▶ Problem details:
Starting with the line containing "Task: Click the medium chest value 46.5" and going on through the line containing "You are a computer-use agent. Viewport: 469px", return the lines of the data below exactly, and only those.

(Beginning of Entries shown)

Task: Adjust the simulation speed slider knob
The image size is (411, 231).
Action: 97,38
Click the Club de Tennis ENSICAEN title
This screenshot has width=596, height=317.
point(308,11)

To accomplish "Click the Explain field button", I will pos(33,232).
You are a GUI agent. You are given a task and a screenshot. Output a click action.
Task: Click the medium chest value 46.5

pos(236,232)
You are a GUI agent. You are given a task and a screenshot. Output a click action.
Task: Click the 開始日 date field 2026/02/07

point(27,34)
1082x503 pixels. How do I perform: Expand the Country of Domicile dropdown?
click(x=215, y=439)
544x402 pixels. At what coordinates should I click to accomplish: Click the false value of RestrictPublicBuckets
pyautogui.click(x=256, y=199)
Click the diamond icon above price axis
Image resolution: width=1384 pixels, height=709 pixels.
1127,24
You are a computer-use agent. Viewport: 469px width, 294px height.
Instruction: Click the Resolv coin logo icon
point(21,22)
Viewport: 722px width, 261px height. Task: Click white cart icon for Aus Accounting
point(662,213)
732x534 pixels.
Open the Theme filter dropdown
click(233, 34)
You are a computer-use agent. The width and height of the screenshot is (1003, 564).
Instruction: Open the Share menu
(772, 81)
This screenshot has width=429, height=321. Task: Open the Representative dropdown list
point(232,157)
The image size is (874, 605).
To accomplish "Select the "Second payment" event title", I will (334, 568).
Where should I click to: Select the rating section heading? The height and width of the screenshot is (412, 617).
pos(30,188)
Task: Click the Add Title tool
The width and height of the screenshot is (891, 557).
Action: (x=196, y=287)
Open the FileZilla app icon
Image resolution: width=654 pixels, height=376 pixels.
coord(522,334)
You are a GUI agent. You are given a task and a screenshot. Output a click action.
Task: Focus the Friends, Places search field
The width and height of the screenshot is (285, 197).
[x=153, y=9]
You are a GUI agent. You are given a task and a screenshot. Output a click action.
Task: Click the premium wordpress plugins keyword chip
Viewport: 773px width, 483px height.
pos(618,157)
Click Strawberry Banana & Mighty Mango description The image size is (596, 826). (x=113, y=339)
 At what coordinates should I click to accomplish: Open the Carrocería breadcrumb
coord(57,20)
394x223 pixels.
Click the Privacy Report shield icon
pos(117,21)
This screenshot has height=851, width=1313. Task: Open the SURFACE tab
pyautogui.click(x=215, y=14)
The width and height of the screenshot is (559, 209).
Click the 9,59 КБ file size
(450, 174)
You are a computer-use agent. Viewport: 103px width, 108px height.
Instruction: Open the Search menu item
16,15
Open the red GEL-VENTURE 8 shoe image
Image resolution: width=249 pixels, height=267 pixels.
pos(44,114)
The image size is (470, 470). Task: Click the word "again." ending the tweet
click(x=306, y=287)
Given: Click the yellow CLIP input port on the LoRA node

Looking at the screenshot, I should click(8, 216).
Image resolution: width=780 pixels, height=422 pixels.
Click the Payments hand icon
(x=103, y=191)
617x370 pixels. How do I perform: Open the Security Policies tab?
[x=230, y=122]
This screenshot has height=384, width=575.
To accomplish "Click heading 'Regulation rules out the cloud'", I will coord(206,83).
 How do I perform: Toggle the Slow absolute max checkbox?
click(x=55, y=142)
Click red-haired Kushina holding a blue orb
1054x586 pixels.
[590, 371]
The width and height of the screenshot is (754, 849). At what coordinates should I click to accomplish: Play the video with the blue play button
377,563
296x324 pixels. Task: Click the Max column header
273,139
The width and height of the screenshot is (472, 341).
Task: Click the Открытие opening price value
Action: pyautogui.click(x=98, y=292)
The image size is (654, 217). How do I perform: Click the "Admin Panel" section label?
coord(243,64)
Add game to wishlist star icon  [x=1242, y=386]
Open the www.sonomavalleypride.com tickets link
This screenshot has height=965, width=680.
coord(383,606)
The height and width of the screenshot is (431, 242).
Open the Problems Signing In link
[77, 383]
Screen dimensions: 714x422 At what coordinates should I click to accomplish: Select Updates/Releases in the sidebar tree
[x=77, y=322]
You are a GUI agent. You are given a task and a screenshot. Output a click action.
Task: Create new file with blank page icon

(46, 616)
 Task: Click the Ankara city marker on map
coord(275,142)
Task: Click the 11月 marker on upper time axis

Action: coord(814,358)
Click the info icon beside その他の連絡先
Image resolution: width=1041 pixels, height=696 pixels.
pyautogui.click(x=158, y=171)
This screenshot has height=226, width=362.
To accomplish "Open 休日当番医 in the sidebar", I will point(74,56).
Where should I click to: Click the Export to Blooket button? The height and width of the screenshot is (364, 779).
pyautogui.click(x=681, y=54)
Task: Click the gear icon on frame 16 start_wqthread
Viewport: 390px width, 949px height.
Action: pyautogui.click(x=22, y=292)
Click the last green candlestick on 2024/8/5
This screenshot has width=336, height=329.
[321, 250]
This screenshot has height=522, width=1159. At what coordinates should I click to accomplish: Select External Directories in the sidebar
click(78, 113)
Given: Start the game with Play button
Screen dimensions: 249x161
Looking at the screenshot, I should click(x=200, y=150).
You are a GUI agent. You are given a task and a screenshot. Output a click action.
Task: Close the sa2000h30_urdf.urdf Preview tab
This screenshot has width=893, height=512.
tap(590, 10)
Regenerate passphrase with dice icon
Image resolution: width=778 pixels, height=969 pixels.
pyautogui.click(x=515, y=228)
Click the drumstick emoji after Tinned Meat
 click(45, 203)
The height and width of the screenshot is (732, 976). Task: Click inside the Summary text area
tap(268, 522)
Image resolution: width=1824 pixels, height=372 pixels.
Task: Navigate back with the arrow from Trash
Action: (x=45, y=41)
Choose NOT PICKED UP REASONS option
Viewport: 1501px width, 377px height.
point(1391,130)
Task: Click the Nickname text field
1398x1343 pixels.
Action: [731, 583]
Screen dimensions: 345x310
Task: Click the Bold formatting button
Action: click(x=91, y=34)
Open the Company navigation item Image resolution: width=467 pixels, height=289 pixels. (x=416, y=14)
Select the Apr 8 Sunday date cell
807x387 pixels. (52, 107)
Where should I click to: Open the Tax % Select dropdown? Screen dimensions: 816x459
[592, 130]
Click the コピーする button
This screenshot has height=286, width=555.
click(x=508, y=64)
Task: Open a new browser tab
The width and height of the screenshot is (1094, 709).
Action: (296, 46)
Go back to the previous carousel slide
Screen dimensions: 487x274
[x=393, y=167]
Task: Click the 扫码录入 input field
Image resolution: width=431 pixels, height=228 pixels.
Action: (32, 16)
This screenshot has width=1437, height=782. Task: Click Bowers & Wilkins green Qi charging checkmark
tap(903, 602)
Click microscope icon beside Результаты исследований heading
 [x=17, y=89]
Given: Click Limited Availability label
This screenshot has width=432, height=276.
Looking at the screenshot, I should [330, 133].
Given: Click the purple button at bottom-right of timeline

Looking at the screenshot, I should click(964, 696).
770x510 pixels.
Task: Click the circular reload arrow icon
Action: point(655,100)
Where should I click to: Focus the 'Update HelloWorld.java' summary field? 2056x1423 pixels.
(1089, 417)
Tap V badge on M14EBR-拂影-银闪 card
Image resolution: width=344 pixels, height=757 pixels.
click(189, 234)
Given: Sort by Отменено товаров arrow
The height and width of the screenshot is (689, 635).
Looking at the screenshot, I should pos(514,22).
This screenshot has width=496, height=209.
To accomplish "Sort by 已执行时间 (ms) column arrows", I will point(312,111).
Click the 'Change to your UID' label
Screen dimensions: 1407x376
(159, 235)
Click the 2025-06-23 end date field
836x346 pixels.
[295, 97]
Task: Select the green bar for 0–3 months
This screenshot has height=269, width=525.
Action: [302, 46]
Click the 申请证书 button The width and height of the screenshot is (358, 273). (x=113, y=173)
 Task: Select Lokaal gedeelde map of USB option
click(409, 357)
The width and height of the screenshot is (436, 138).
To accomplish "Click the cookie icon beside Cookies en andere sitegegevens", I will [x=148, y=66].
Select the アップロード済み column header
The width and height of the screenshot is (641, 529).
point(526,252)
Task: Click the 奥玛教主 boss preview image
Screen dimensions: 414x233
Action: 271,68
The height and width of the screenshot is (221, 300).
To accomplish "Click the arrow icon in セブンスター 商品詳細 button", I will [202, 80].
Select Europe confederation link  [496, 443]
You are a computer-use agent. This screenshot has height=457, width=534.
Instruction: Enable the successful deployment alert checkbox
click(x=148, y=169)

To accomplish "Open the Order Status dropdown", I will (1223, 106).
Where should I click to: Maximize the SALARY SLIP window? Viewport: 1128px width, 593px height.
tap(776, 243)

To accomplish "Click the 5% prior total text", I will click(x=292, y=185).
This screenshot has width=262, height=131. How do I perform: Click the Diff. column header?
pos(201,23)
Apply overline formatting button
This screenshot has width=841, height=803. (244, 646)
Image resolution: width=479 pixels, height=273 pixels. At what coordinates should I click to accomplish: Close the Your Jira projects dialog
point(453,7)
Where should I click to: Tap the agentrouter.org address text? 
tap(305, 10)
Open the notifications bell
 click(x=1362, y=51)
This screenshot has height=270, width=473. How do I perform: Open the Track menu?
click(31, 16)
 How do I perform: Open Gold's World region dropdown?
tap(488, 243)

(End of Entries shown)

▶ Completed task:
Task: Click the medium chest value 46.5

pos(236,232)
You are a GUI agent. You are given a task and a screenshot. Output a click action.
Task: Click the 開始日 date field 2026/02/07

point(27,34)
1082x503 pixels. How do I perform: Expand the Country of Domicile dropdown?
click(x=215, y=439)
544x402 pixels. At what coordinates should I click to accomplish: Click the false value of RestrictPublicBuckets
pyautogui.click(x=256, y=199)
Click the diamond icon above price axis
Image resolution: width=1384 pixels, height=709 pixels.
1127,24
You are a computer-use agent. Viewport: 469px width, 294px height.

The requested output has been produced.